Hey, i feel kinda embarassed asking this because it looks so simple.

a mass of 300kg which is positioned 1000m above the ground is allowed to fall to the ground. what will be its velocity on impact?

Use the basic velocity formula. Initial velocity is zero; solve for final velocity. Your acceleration is gravity.

so i should use

v^2 = u^2 + 2as

(v- final and u- initial)??

i did

v^2= 0+ 2(9.81)(1000)
= 19620

and then i find the square root of that which is 140 m/s

is that correct?

Initial PE= final KE
mgh= 1/2 mv^2

V^2= 2gh= 2*1000*9.8
V= 140m/s

Yes, you have correctly used the basic velocity formula to find the velocity of the mass on impact. The formula you used is v^2 = u^2 + 2as, where v is the final velocity, u is the initial velocity (which is zero in this case), a is the acceleration (gravity in this case), and s is the displacement (the height the mass falls, which is 1000m in this case).
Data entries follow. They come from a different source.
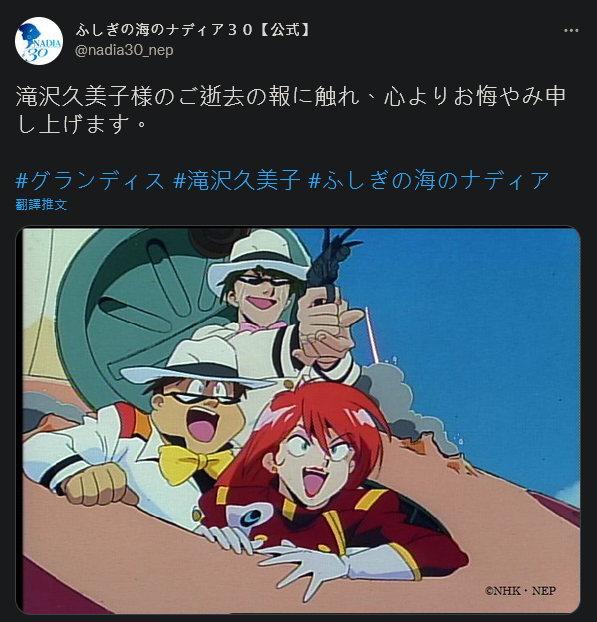The width and height of the screenshot is (597, 622).
Task: Click 翻譯推文 to translate the tweet
Action: tap(41, 205)
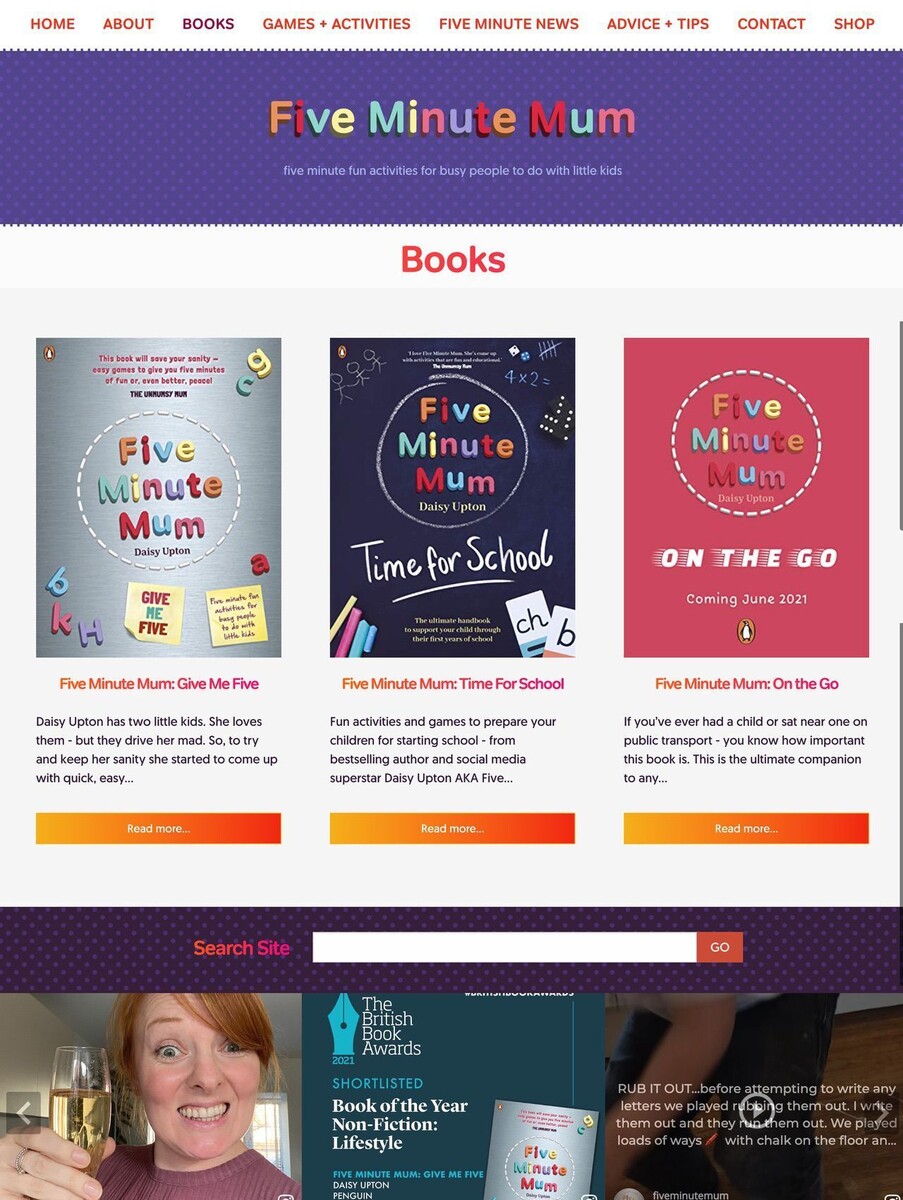The width and height of the screenshot is (903, 1200).
Task: Click the Give Me Five book cover
Action: (x=158, y=497)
By plugging in the values, you correctly found that v^2 = 0 + 2(9.81)(1000) = 19620. To find the final velocity, you take the square root of this value, giving you v = √19620 ≈ 140 m/s.

Another way to approach this problem is by using the principle of conservation of energy. The initial potential energy (PE) of the mass when it is positioned at a height of 1000m is equal to the final kinetic energy (KE) of the mass when it hits the ground.
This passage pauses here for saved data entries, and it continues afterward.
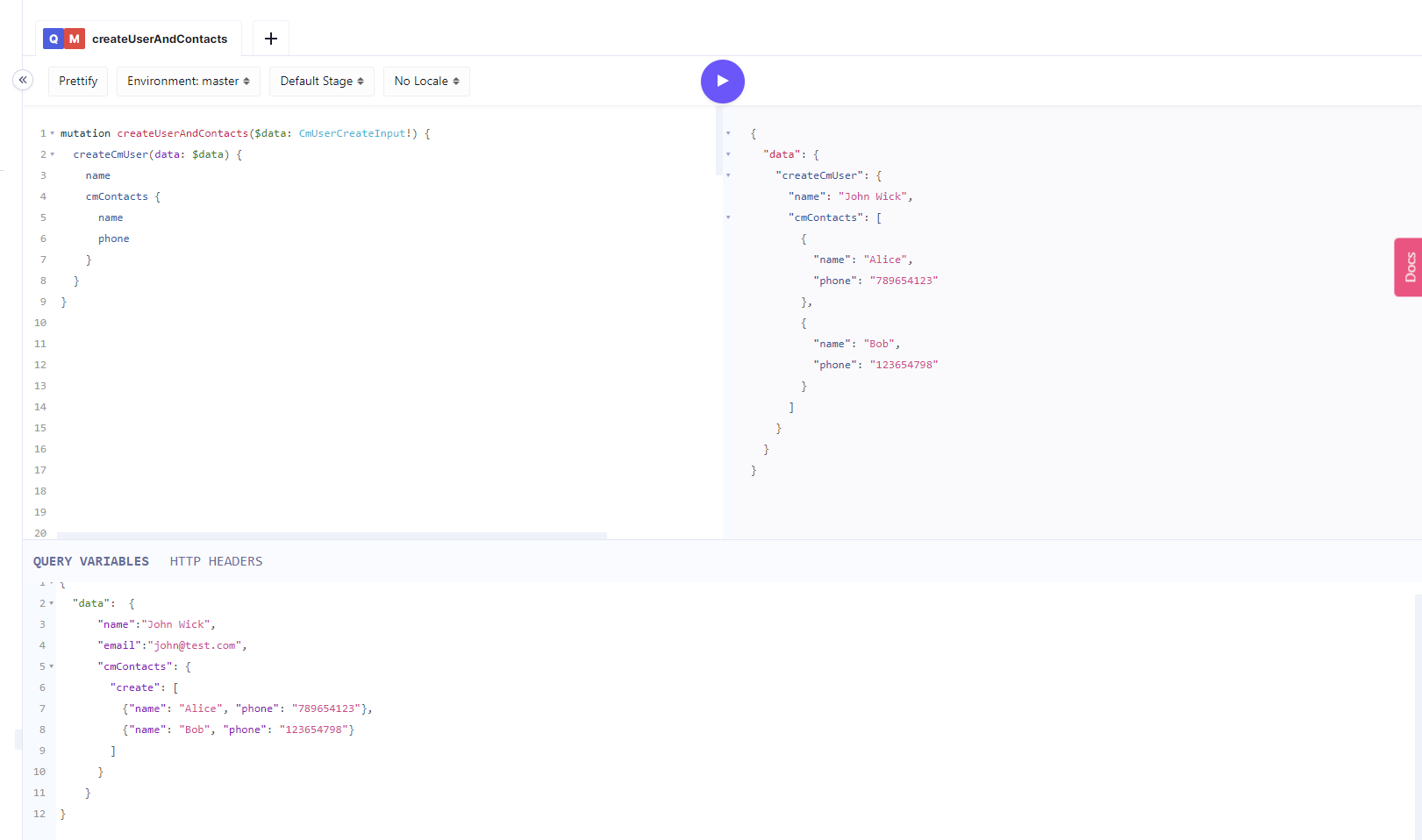
Task: Open the Docs side panel
Action: [1409, 267]
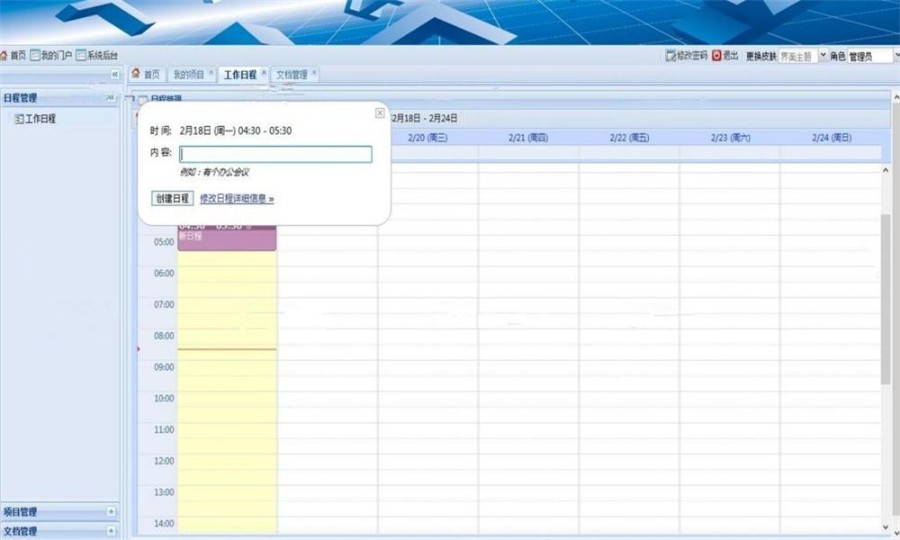Screen dimensions: 900x540
Task: Open the 界面主题 skin dropdown
Action: 823,56
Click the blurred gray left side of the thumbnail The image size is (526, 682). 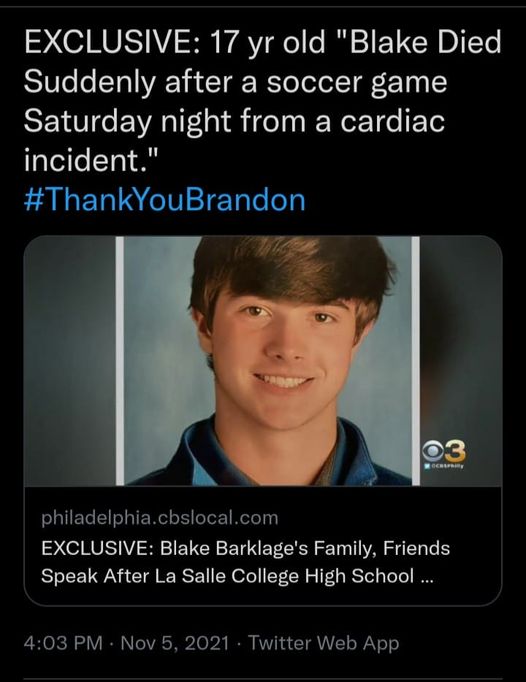[70, 361]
The equation for potential energy is PE = mgh, where m is the mass (300kg), g is the acceleration due to gravity (9.8 m/s^2), and h is the height (1000m). So, the initial potential energy is PE = (300)(9.8)(1000) = 2,940,000 J.
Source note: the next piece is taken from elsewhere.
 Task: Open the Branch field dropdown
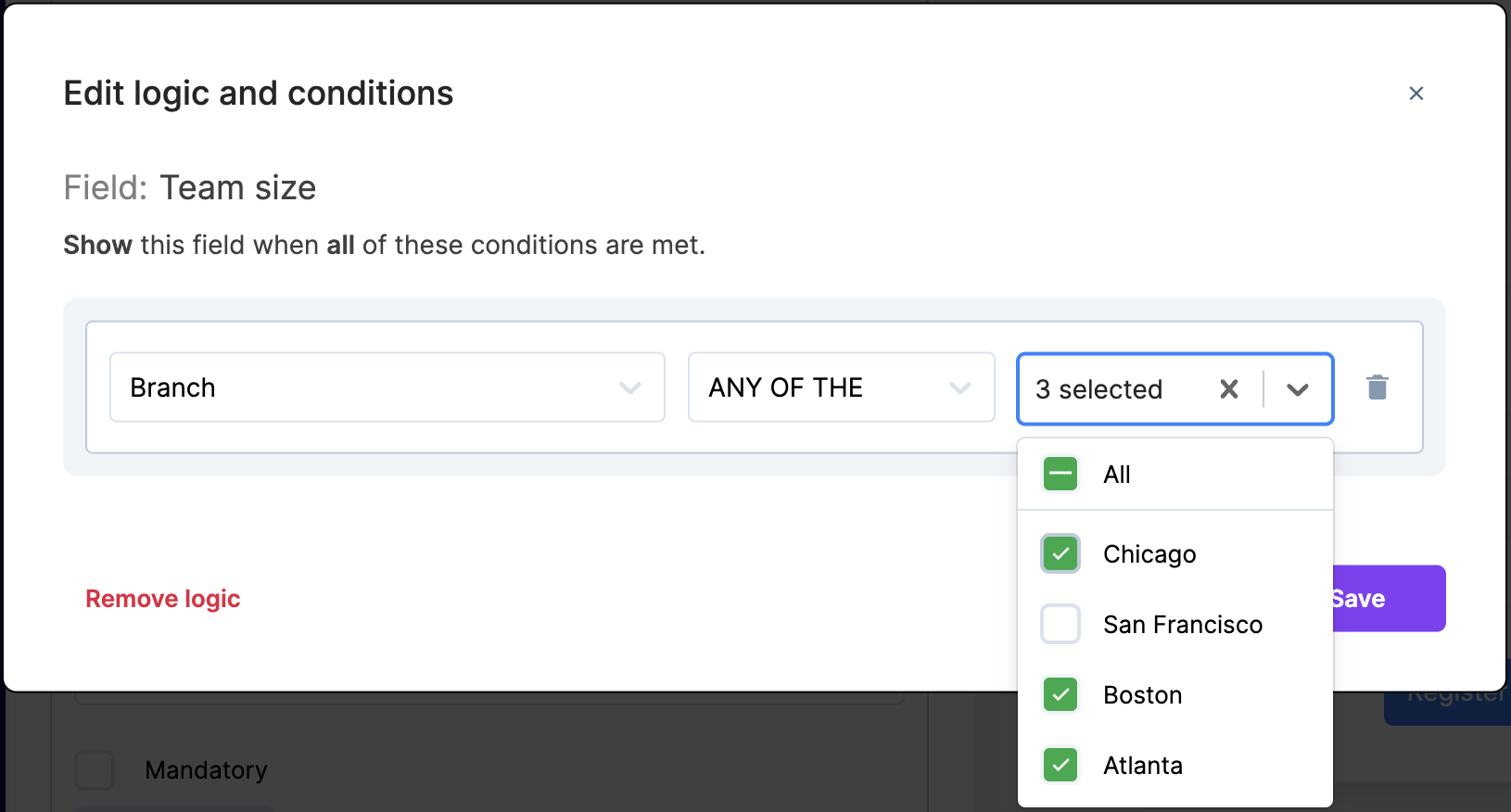(387, 387)
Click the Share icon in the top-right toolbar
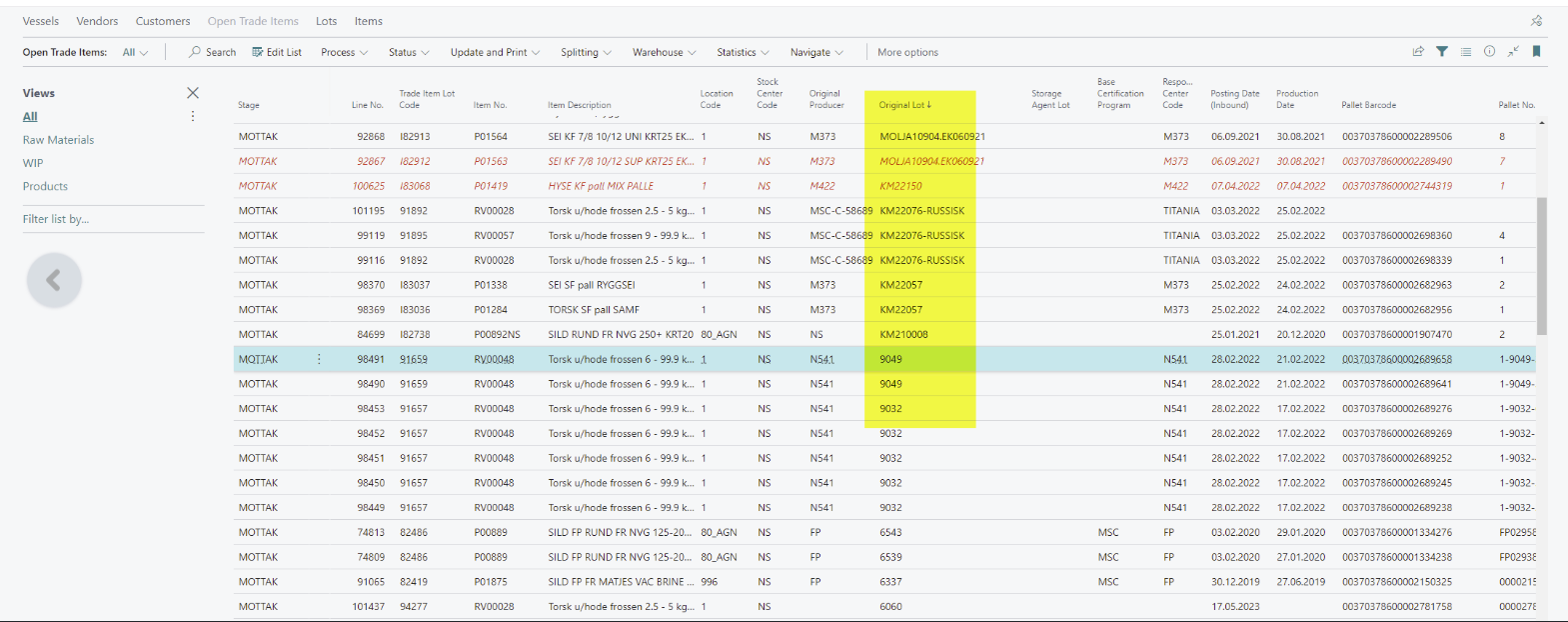This screenshot has height=622, width=1568. pos(1417,52)
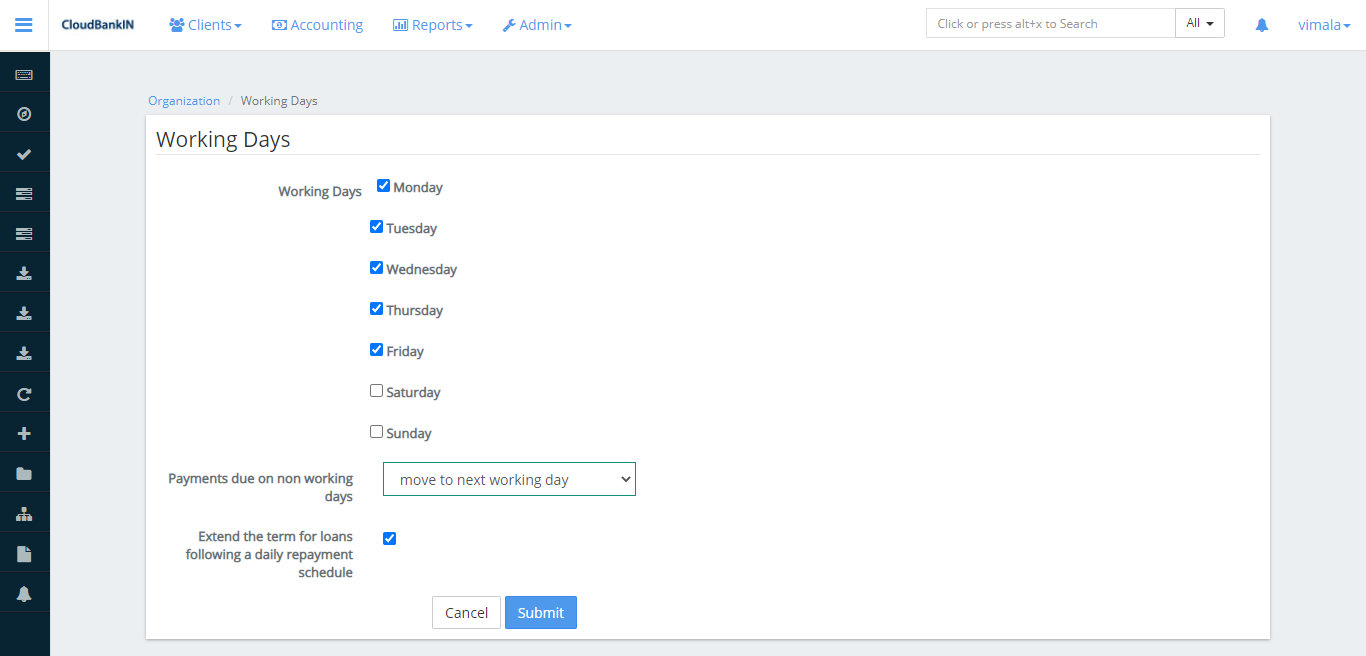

The equation for kinetic energy is KE = 1/2 mv^2, where v is the velocity of the mass on impact. Since we want to solve for v, we can set KE equal to the initial potential energy:

KE = 1/2 mv^2 = 2,940,000 J

By rearranging the equation, we can solve for v:

v^2 = 2KE/m = 2(2,940,000)/(300) ≈ 19620
v = √19620 ≈ 140 m/s

So both methods give the same result of v ≈ 140 m/s, which is the velocity of the mass on impact.